Wednesday, 16 January 2002

Luigi Pirandello: Henry IV (1922)

Translation: Frederick May, 1962
Edition: Penguin, 1969
Review number: 1042

Six Characters in Search of an Author, Pirandello's breakthrough play, remains his best known, despite efforts (such as in the introduction to this collection) to declare Henry IV his masterpiece. It certainly encapsulates his interest as a dramatist (basically, in the different ways in which a part can be played) very cleverly, as well as being an effective drama in its own right.

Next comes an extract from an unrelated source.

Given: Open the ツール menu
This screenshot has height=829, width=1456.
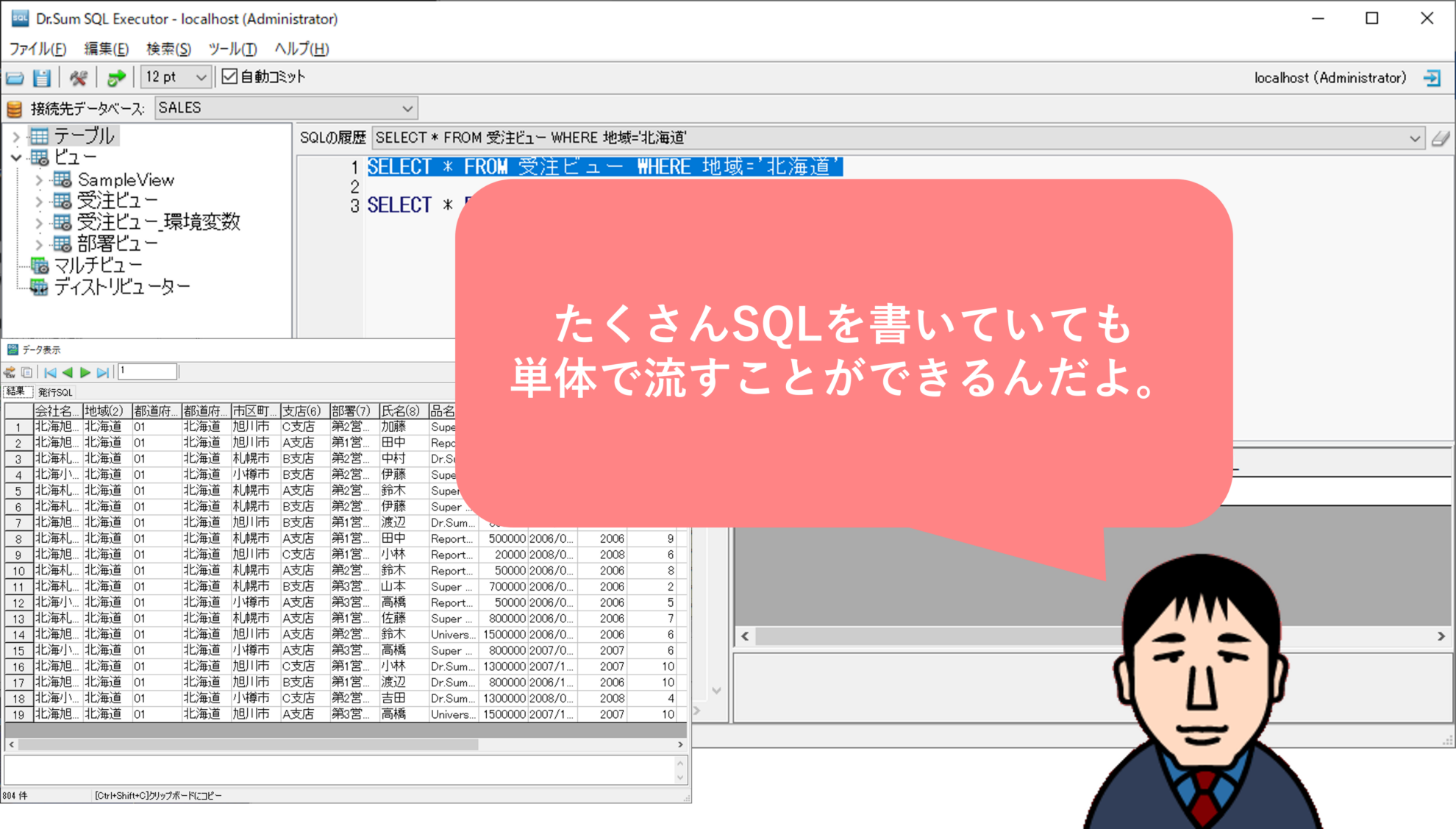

In the first scene we see the first take on the idea of playing a part. Here, four men arrive, one of them new; they are to play the part of attendants to Holy Roman Emperor Henry IV. Unfortunately, the new one has assumed that the ruler is Henry IV of France, and so has read up and assumed the part of a French lord five centuries later. The four of them turn out to be attendants not, as initially seems, in a play about the Emperor, but to a rich Count who lapsed into madness following an injury received during a pageant in which he was playing Henry IV. That is another form of play-acting, and his delusion is a sort of unconscious playing of a part. (And the most famous scene from Henry's life involved him playing out a remorse and humility he most certainly didn't feel when he was forced to beg the Pope's forgiveness and was kept waiting barefoot in the snow at Canossa for days.) Of course, there is also the irony always part of Pirandello's work that all these characters are parts played by actors.

Even by itself, Henry IV is a pretty comprehensive review of the different ways in which people can play a part, and this is presumably the reason why people want it to be considered Pirandello's masterpiece rather than the more limited Six Characters. But the other play continues to be better known, partly because it has such an intriguing title, partly because the history behind Henry IV is to many people obscure, and partly because to an English language audience there is an obvious possibility of confusion with the Shakespeare plays of the same name.